▶ **Description of the task**
Format each line of the listing below as one string in a JSON list, omitting blank lines.

▶ **Raw data**
###

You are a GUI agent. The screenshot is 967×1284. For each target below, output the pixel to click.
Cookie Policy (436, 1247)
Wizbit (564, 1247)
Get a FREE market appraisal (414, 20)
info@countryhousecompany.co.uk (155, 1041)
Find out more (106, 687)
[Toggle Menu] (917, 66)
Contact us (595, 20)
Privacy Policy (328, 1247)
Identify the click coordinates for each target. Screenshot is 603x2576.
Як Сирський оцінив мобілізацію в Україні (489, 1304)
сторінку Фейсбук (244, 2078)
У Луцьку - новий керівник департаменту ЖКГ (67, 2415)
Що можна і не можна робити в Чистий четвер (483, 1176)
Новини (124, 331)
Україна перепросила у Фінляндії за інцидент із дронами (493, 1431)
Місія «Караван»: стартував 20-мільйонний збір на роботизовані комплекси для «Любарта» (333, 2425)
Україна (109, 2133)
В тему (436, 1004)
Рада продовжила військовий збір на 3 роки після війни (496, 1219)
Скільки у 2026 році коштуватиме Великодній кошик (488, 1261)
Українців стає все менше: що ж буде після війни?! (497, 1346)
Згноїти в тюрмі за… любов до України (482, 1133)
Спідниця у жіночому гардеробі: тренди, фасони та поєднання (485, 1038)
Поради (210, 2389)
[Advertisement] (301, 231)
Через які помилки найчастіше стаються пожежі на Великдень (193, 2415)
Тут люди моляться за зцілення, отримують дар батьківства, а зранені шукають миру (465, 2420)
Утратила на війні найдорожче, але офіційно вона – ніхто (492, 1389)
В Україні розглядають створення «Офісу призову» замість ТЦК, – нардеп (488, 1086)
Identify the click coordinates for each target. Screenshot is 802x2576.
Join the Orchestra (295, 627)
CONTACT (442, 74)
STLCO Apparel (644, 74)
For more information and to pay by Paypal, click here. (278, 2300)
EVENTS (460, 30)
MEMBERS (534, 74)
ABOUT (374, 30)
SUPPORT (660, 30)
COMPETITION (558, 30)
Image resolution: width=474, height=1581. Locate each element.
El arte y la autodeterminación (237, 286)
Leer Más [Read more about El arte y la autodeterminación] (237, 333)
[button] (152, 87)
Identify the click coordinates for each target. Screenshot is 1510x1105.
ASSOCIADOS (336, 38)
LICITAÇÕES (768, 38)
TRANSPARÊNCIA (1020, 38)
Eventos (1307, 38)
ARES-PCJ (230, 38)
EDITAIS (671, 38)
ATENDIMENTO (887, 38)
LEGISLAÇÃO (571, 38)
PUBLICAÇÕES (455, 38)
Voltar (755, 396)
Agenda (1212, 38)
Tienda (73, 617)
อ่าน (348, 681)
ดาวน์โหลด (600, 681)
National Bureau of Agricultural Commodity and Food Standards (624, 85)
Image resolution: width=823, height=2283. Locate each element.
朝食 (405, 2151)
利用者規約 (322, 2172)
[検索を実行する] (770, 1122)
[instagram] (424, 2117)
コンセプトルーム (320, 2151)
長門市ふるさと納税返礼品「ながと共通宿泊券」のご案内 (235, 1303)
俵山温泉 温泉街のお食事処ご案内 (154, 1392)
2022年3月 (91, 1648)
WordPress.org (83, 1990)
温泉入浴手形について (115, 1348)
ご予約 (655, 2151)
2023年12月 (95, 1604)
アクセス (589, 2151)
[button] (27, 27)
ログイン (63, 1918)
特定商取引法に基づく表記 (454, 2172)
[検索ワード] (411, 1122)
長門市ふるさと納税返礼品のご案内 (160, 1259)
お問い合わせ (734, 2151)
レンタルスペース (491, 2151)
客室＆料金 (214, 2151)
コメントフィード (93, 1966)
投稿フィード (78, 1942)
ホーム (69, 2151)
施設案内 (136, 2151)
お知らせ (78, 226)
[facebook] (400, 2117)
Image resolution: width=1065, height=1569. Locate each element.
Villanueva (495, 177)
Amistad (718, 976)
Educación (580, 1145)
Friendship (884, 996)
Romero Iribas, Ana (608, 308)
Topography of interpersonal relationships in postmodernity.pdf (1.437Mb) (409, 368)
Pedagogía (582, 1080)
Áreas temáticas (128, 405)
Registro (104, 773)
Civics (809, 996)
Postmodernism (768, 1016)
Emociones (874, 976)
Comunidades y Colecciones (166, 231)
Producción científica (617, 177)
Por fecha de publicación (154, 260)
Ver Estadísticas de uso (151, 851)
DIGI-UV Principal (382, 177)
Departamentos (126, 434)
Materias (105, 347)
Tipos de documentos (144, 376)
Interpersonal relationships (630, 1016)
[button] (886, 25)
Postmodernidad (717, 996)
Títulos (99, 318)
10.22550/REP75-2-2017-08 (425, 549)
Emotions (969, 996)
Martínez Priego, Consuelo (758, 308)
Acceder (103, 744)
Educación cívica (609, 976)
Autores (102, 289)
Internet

###

▶ **Task solution**
[
  "You are a GUI agent. The screenshot is 967×1284. For each target below, output the pixel to click.",
  "Cookie Policy (436, 1247)",
  "Wizbit (564, 1247)",
  "Get a FREE market appraisal (414, 20)",
  "info@countryhousecompany.co.uk (155, 1041)",
  "Find out more (106, 687)",
  "[Toggle Menu] (917, 66)",
  "Contact us (595, 20)",
  "Privacy Policy (328, 1247)",
  "Identify the click coordinates for each target. Screenshot is 603x2576.",
  "Як Сирський оцінив мобілізацію в Україні (489, 1304)",
  "сторінку Фейсбук (244, 2078)",
  "У Луцьку - новий керівник департаменту ЖКГ (67, 2415)",
  "Що можна і не можна робити в Чистий четвер (483, 1176)",
  "Новини (124, 331)",
  "Україна перепросила у Фінляндії за інцидент із дронами (493, 1431)",
  "Місія «Караван»: стартував 20-мільйонний збір на роботизовані комплекси для «Любарта» (333, 2425)",
  "Україна (109, 2133)",
  "В тему (436, 1004)",
  "Рада продовжила військовий збір на 3 роки після війни (496, 1219)",
  "Скільки у 2026 році коштуватиме Великодній кошик (488, 1261)",
  "Українців стає все менше: що ж буде після війни?! (497, 1346)",
  "Згноїти в тюрмі за… любов до України (482, 1133)",
  "Спідниця у жіночому гардеробі: тренди, фасони та поєднання (485, 1038)",
  "Поради (210, 2389)",
  "[Advertisement] (301, 231)",
  "Через які помилки найчастіше стаються пожежі на Великдень (193, 2415)",
  "Тут люди моляться за зцілення, отримують дар батьківства, а зранені шукають миру (465, 2420)",
  "Утратила на війні найдорожче, але офіційно вона – ніхто (492, 1389)",
  "В Україні розглядають створення «Офісу призову» замість ТЦК, – нардеп (488, 1086)",
  "Identify the click coordinates for each target. Screenshot is 802x2576.",
  "Join the Orchestra (295, 627)",
  "CONTACT (442, 74)",
  "STLCO Apparel (644, 74)",
  "For more information and to pay by Paypal, click here. (278, 2300)",
  "EVENTS (460, 30)",
  "MEMBERS (534, 74)",
  "ABOUT (374, 30)",
  "SUPPORT (660, 30)",
  "COMPETITION (558, 30)",
  "Image resolution: width=474, height=1581. Locate each element.",
  "El arte y la autodeterminación (237, 286)",
  "Leer Más [Read more about El arte y la autodeterminación] (237, 333)",
  "[button] (152, 87)",
  "Identify the click coordinates for each target. Screenshot is 1510x1105.",
  "ASSOCIADOS (336, 38)",
  "LICITAÇÕES (768, 38)",
  "TRANSPARÊNCIA (1020, 38)",
  "Eventos (1307, 38)",
  "ARES-PCJ (230, 38)",
  "EDITAIS (671, 38)",
  "ATENDIMENTO (887, 38)",
  "LEGISLAÇÃO (571, 38)",
  "PUBLICAÇÕES (455, 38)",
  "Voltar (755, 396)",
  "Agenda (1212, 38)",
  "Tienda (73, 617)",
  "อ่าน (348, 681)",
  "ดาวน์โหลด (600, 681)",
  "National Bureau of Agricultural Commodity and Food Standards (624, 85)",
  "Image resolution: width=823, height=2283. Locate each element.",
  "朝食 (405, 2151)",
  "利用者規約 (322, 2172)",
  "[検索を実行する] (770, 1122)",
  "[instagram] (424, 2117)",
  "コンセプトルーム (320, 2151)",
  "長門市ふるさと納税返礼品「ながと共通宿泊券」のご案内 (235, 1303)",
  "俵山温泉 温泉街のお食事処ご案内 (154, 1392)",
  "2022年3月 (91, 1648)",
  "WordPress.org (83, 1990)",
  "温泉入浴手形について (115, 1348)",
  "ご予約 (655, 2151)",
  "2023年12月 (95, 1604)",
  "アクセス (589, 2151)",
  "[button] (27, 27)",
  "ログイン (63, 1918)",
  "特定商取引法に基づく表記 (454, 2172)",
  "[検索ワード] (411, 1122)",
  "長門市ふるさと納税返礼品のご案内 (160, 1259)",
  "お問い合わせ (734, 2151)",
  "レンタルスペース (491, 2151)",
  "客室＆料金 (214, 2151)",
  "コメントフィード (93, 1966)",
  "投稿フィード (78, 1942)",
  "ホーム (69, 2151)",
  "施設案内 (136, 2151)",
  "お知らせ (78, 226)",
  "[facebook] (400, 2117)",
  "Image resolution: width=1065, height=1569. Locate each element.",
  "Villanueva (495, 177)",
  "Amistad (718, 976)",
  "Educación (580, 1145)",
  "Friendship (884, 996)",
  "Romero Iribas, Ana (608, 308)",
  "Topography of interpersonal relationships in postmodernity.pdf (1.437Mb) (409, 368)",
  "Pedagogía (582, 1080)",
  "Áreas temáticas (128, 405)",
  "Registro (104, 773)",
  "Civics (809, 996)",
  "Postmodernism (768, 1016)",
  "Emociones (874, 976)",
  "Comunidades y Colecciones (166, 231)",
  "Producción científica (617, 177)",
  "Por fecha de publicación (154, 260)",
  "Ver Estadísticas de uso (151, 851)",
  "DIGI-UV Principal (382, 177)",
  "Departamentos (126, 434)",
  "Materias (105, 347)",
  "Tipos de documentos (144, 376)",
  "Interpersonal relationships (630, 1016)",
  "[button] (886, 25)",
  "Postmodernidad (717, 996)",
  "Títulos (99, 318)",
  "10.22550/REP75-2-2017-08 (425, 549)",
  "Emotions (969, 996)",
  "Martínez Priego, Consuelo (758, 308)",
  "Acceder (103, 744)",
  "Educación cívica (609, 976)",
  "Autores (102, 289)",
  "Internet"
]